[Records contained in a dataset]
* * *

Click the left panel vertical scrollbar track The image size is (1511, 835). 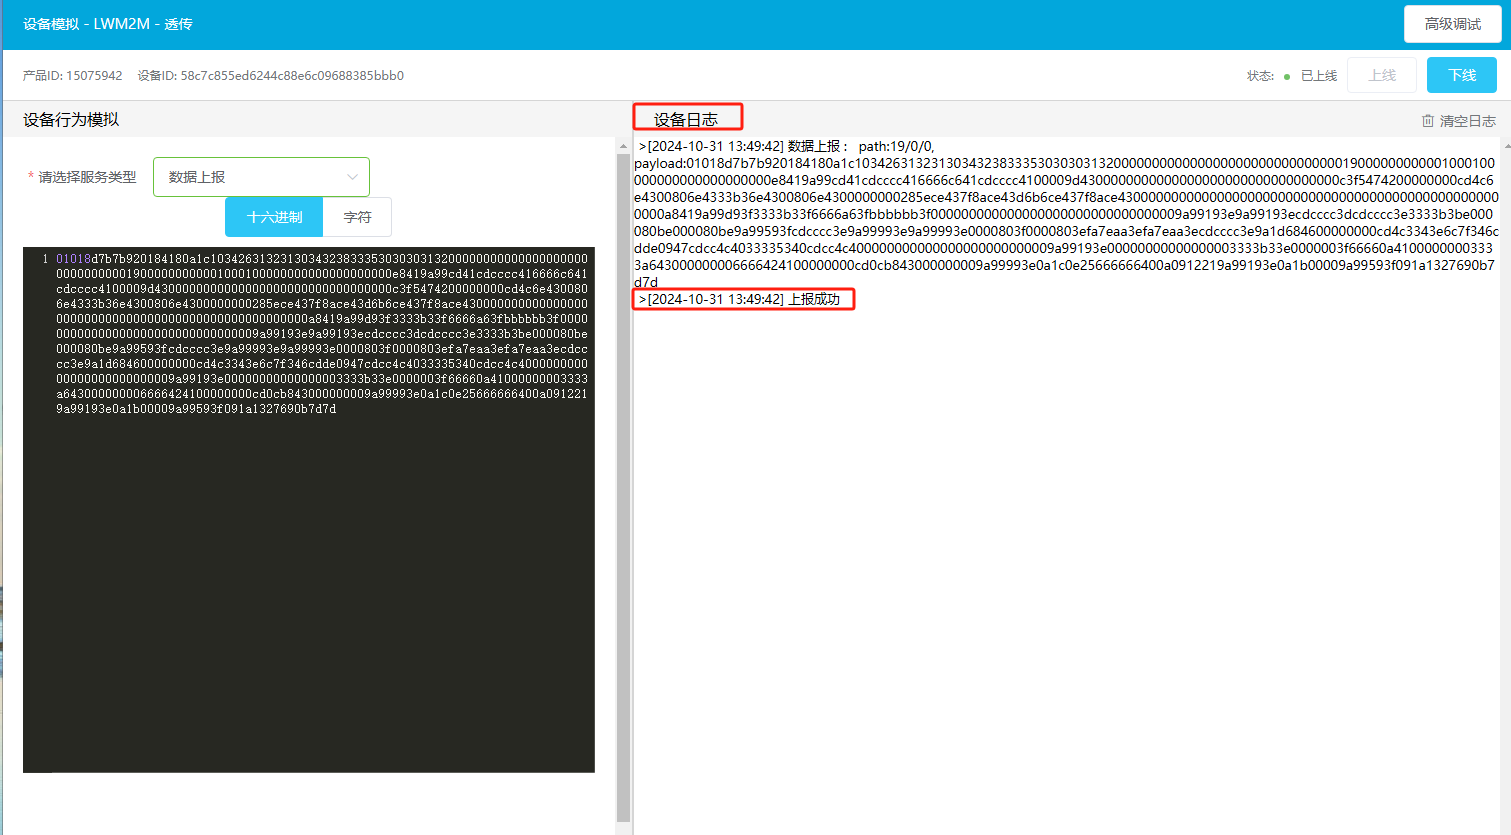coord(623,500)
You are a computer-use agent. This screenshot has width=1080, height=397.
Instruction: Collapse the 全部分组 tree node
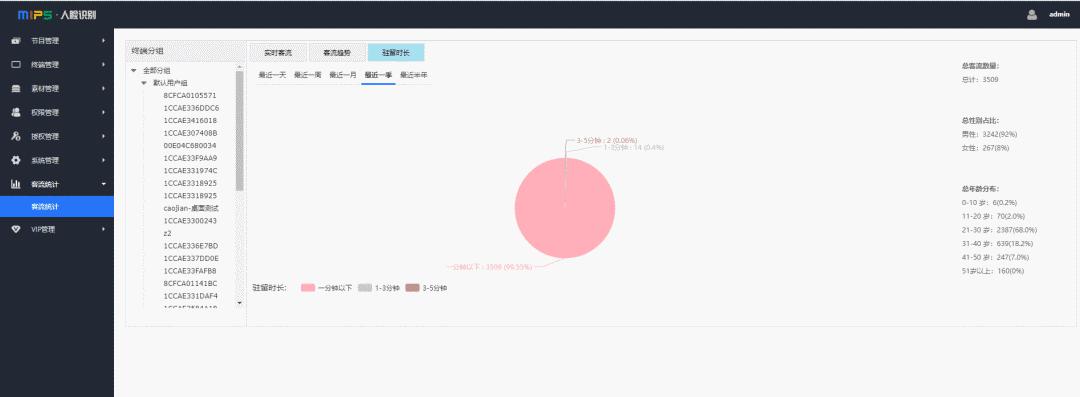click(134, 70)
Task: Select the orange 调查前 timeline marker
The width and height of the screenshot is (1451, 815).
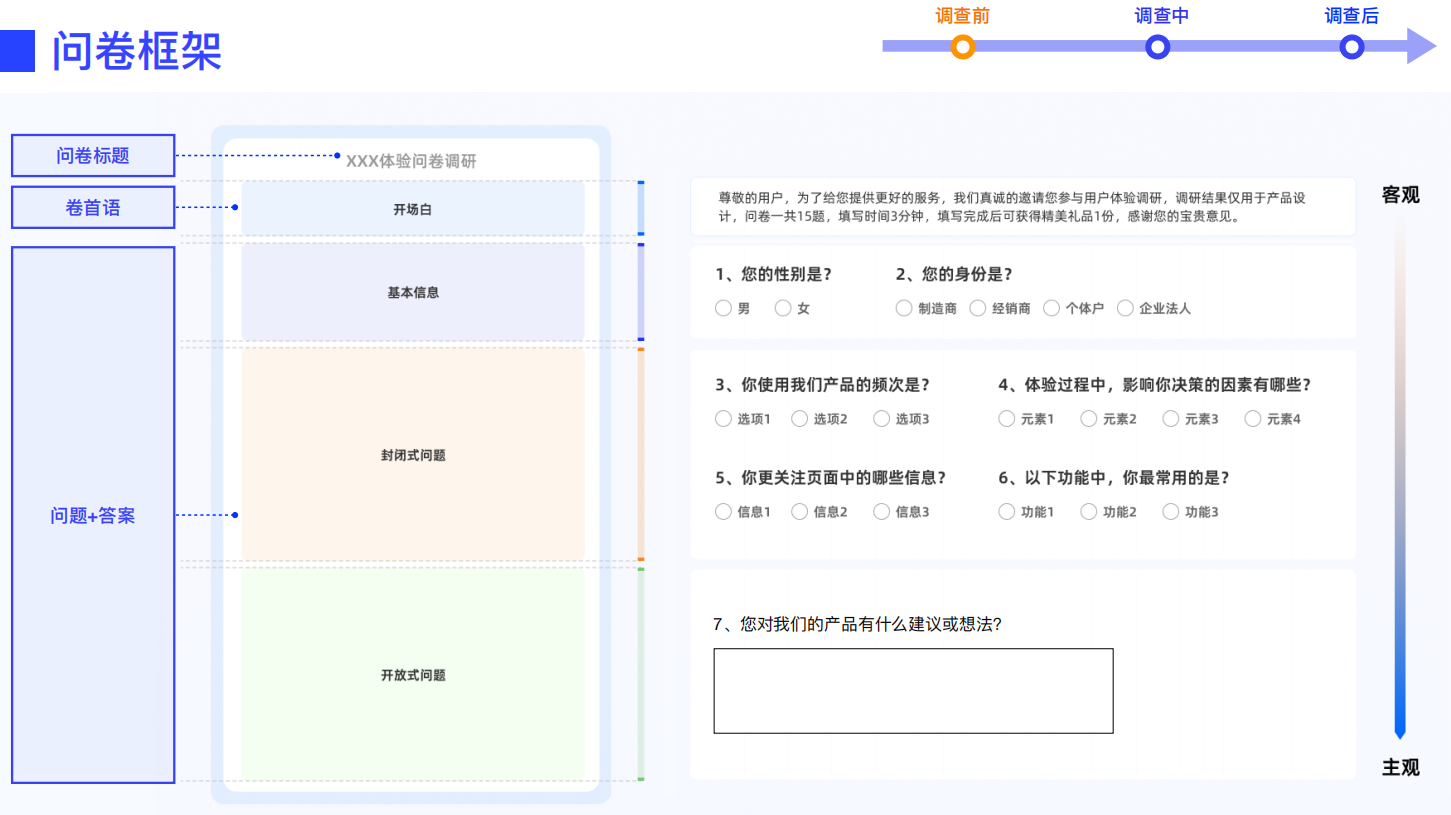Action: (962, 46)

* * *

# Task to complete
The range to copy runs from the line with "The width and" to the last line of the entries, both included; copy it exactly and leave out the pictures.

# Output for this task
The width and height of the screenshot is (1451, 815).
Action: (962, 46)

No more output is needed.